Phase one research (P0) was conducted on 100 participants who met the inclusion criteria and expressed willingness to participate. Trekking activities were carried out according to established procedures without any ergonomics intervention. Phase two (P1) also included 100 participants who met the inclusion criteria and expressed willingness to participate. Trekking activities were carried out according to predetermined procedures and were accompanied by ergonomics intervention. This included implementing a short break of 3 minutes every hour of travel time and providing information/displays in the form of occupational health and safety (OHS) signs relating to danger warnings, evacuation routes, as well as warnings and prohibitions along trekking route. During the 3-minute breaks, participants were encouraged to relax and recover, and the tour guide provided a brief narrative about the surrounding natural environment.

Before commencing trekking activities in both phases, all participants had resting pulse recorded and completed musculoskeletal disorders and fatigue complaint questionnaires, assisted by the research team. The pulse rates were recorded every hour during trekking. After reaching the finish line, participants recorded recovery pulse rates and completed musculoskeletal disorders and fatigue complaint questionnaires, assisted by the research team. Musculoskeletal disorders were assessed using the Nordic Body Map questionnaire [44], while fatigue was evaluated using the EORTC Core questionnaire Quality of Life (EORTC QLQ-C30), designed to measure physical, psychological, and social functioning through multi-item and single-item scales [45]. After participating in the research activities, all participants received an appreciation note along with a souvenir, namely a 100-gram of locally sourced coffee powder from Tamblingan.

E. Research Procedure

The variables measured included: (1). Workload for trekking activities recorded from resting pulse (before starting activity) and working pulse (trekking activities recorded every hour); (2). Complaints of fatigue before and after trekking activities; (3). Musculoskeletal disorders before and after trekking activities. The variables were measured both before the implementation of ergonomics (P0) and after the implementation of ergonomics (P1).

F. Data Analysis

Collected data were analyzed through SPSS version 23.0, a statistical tool unraveling the intricate web of relationships among predetermined variables. The data comprising pulse rate, musculoskeletal complaints, and fatigue were meticulously scrutinized as follows: (1) Descriptive analysis showed the essence of the data's characteristics gleaned from research results; (2) The Shapiro-Wilk Test evaluated normality across all research data sets with a sample size less than 50; (3) Data comparability assessment juxtaposed pre-treatment (O1 and O3) and post-treatment (O2 and O4) average values; (4) Group data with a normal distribution underwent scrutiny through the Independent Sample Test; (5) Non-normally distributed data underwent transformation, and Wilcoxon Sign Ranks Test was conducted when normality was not achieved; (6) Treatment effect test, namely testing the difference in mean data after receiving treatment (O2 and O4); (7) A consistent significance level of 5% (α=0.05) showed the validity of all statistical examinations.

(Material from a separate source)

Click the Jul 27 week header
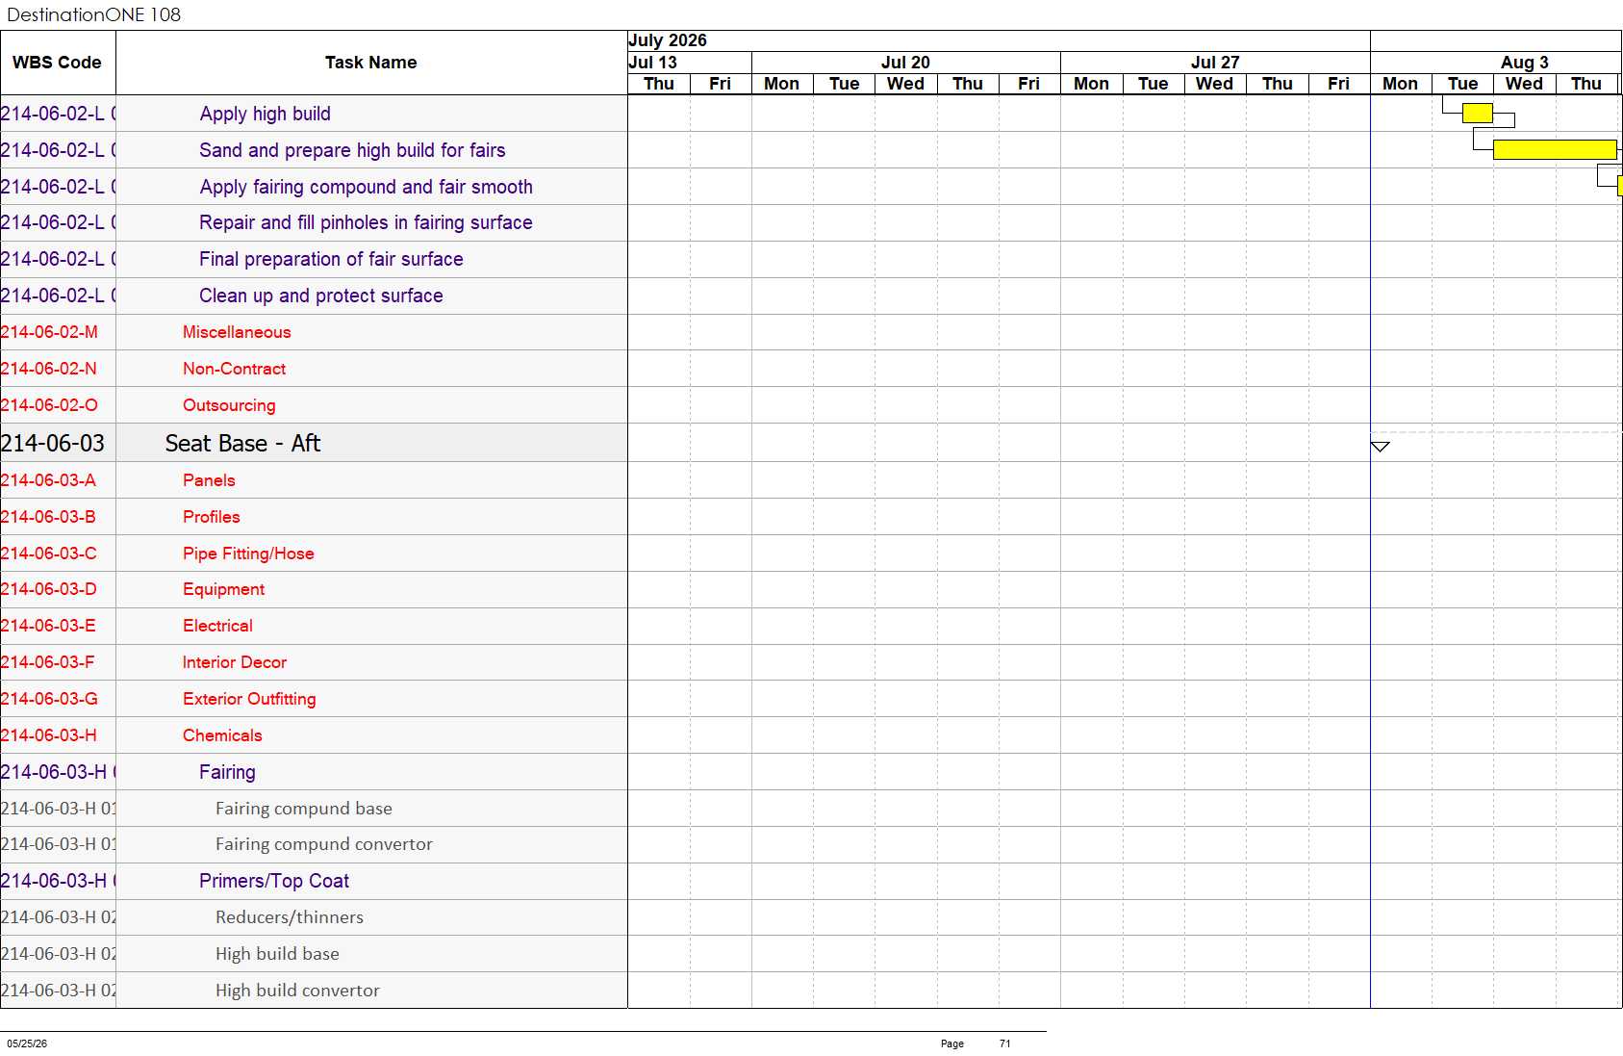pos(1215,63)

IV. RESULTS AND DISCUSSION

A. Participant Characteristics

This research included 100 participants in the control group (P0) and 100 in the treatment group (P1). The participants were tourists engaging in trekking activities from July to September 2023 at the Munduk Village Trekking Tour. The age range of those in the control group (P0) was between 24 and 55 years, with an average of 41.71 ± 9.95 years. The age for the treatment group (P1) ranged from 23 to 58 years, with an average of 41.91 ± 8.23 years. These ages fell within the working-age cohort and met the criteria for the labour force category as per BPS guidelines. The defined age range for Indonesia's labour force spans from 15 to 64 years, as mandated by the relevant legislation. The age range was consistent with musculoskeletal disorders research in fresh fruit bunch (FFB) harvesting processes with an average age of 25.4 ± 4.33 years [46], musculoskeletal disorders research in industrial workers comprising respondents aged 37 ± 8 years [47], and work posture research on truck manufacturing factory operators, with an average of 42.0 ± 7.6 years [48]. Trekking experience of participants in the control group (P0) was between 1-5 years with an average of 3.52 ± 1.38 years. Trekking experience of the treatment group (P1) participants was between 1-6 years, with an average of 3.27 ± 1.50 years. Further details are presented in Table 1.

Table 1. Descriptive statistics characteristics of control group (P0) and treatment group (P1) participants

           N: Number of participants

B. Trekking Activities Workload

Workload was assessed by measuring heart rate before and during trekking activities. The results showed that the average resting pulse rate of participants in the control group (P0) before trekking activities was 72.30 ± 3.99 beats/minute, with a minimum value of 64.00 beats/minute and a maximum of 78 beats/minute. In contrast, the average resting pulse rate of participants in the treatment group (P1) was 74.28 ± 5.12 beats/minute, with a minimum value of 64.00 beats/minute and a maximum of 80 beats/minute. The average pulse rate during trekking activities measured every hour in the control group (P0) was 114.57 ± 2.46 beats/minute, with a minimum of 108 beats/minute and a maximum of 122.00 beats/minute. Conversely, the average pulse rate during trekking activities in the treatment group (P1) was 107.73 ± 2.68 beats/minute, with a minimum of 96.00 beats/minute and a maximum 114.00 beats/minute. Further details are presented in Table 3.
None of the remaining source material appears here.